Is 60,13-14; Sal 86; Rm 9,21-26; Mt 15,21-28

“Mio figlio è tormentato da un demonio”. Non è una cosa che succedeva solo allora: Ci sono spiriti immondi anche oggi – da combattere con i denti e con tutta la tenacia che a volte solo le donne hanno – . Qualche esempio:
– C’è uno spirito cattivo che infonde un clima di crisi e che gli insegna che la vita, in fondo “ben che vada”, si sopporta.
– C’è un secondo spirito, ancora più cattivo. Dice così: qualcuno è salvo e per altri -come donne fenice e straniere- non c’è scampo. (Non gli immigrati e noi) ma tra di noi. Tormentati da spiriti che gli dicono: se non hai, se non soddisfi, se non ti realizzi….
– C’è uno spirito che tormenta i ragazzi perché li convince che sono soli. E li convince di questo perché li convince che è supestizione pensare che c’è un Dio che ti consoce come null’altro al mondo e ascolta.

Contro questi spiriti cattivi, non solo contro il male in Afica, bisogna continuare a combattere e non dire mai (facciamocene una ragione). Con i mezzi che abbiamo, anche se ne abbiamo pochi.

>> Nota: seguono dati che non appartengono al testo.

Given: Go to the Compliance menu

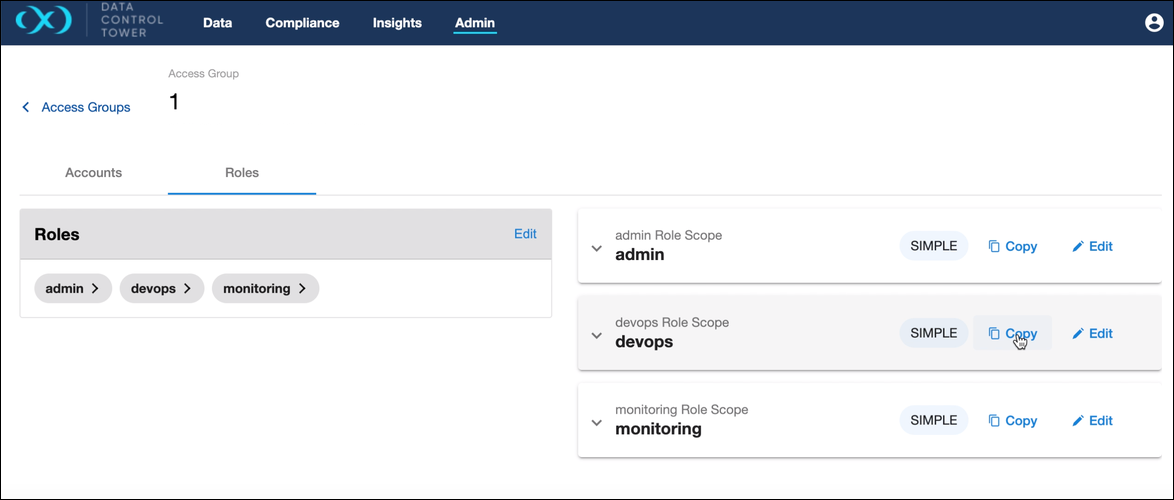Looking at the screenshot, I should click(x=302, y=23).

Io penso che questa pagina sia tra gli insegnamenti più belli contro la nostra tendenza non a considerare più le ferite degli uomini (quelle vere e non solo la mancanza del pane). Perché c’è una tendenza (anche a volte religiosa e fatalista) che non ci fa vede queste ferite (dei ragazzi, delle donne) e si dimentica di combatterle. Si inizia a chiamarle “fatalità”, “prezzo necessario”, “male inevitabile”. Poi ci si dimentica che esistono. Poche donne hanno ancora la forza di protestare (come questa del vangelo), anche per i propri figli.
Quante ferite come quella di questa donna avremmo noi da gridare ricordando che una ferita è sempre un male da combattere.

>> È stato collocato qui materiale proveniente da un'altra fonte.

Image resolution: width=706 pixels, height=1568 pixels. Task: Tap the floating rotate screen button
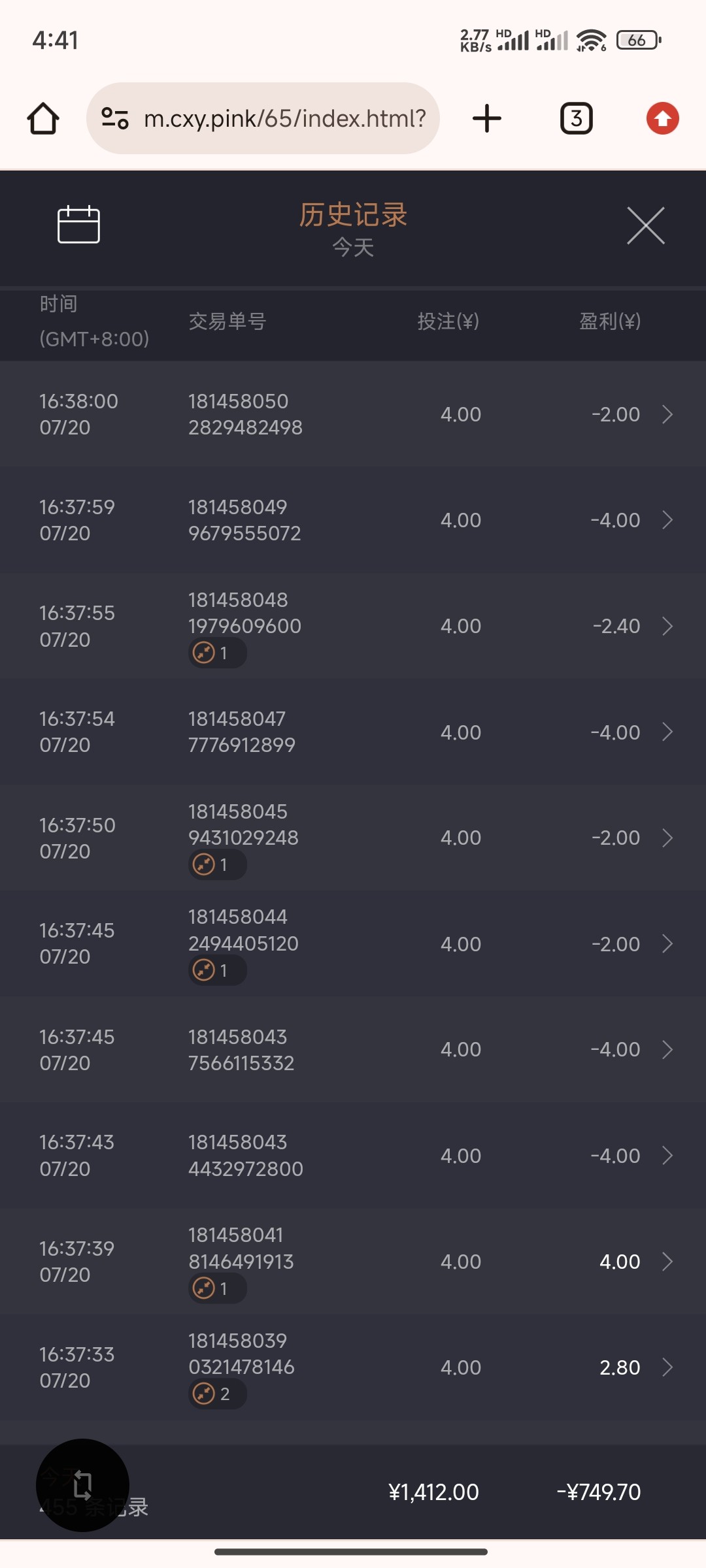pos(82,1485)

E dobrebbero sorpernderci le parole che usa all’inizio Gesù. Se non fossimo così abbituati a sentirle non ci dovremmo credere, dovremmo andare a vedere sul libro se è proprio vero? Ma dal finale le capiamo: le usa per mettere alla prova i suoi, per vedere fino a che punto si può pensare così (come facevano i farisei). Vuole portarci a vedere noi stessi quanto è assurdo un Dio così, un Dio che le ferite di alcuni le curi e quelle di altri le disprezza. Recita la parte religiosa, la parte che dice “fatalità”.

Esempio, docce del sabato… Cosa avrei detto a mio figlio. Sarei riuscito a non perdere la passiano verso gli uomini e a non dire “fatalità” di alcuni, ma a continuare a patire l’ingiustizia di un mondo così e a trasemttergli questo.

E quanto è assurdo un uomo così, anche se insegna questo (insegna proprio questo): insegna a fare di tutto per curare la nostra infuenza ma a chiamare “male inevitabile” per esempio il bullismo o la maleducazione o la dipendenza da videogiochi… con la quale crescono i nostri ragazzi. Guardate: qualcuno ha già iniziato a dire, pazienza, è la tecnologia che avanza.Così facciamo finta di nulla su “pomeriggi persi” e non osiamo dire nulla perché poi “se se ne vanno”, per paura di perdere qualcosa.

Noi dobbiamo riconoscere questa tenacia che non cede per nulla. Non cede una donna. Senza dire mai: “certi nascono cananei, sarà un disegno di Dio”… non dirlo e impareremo a chimare il male (piccolo o grande) con il suo nome e a insegnare la soddisfazione nel combatterlo ogni giorno.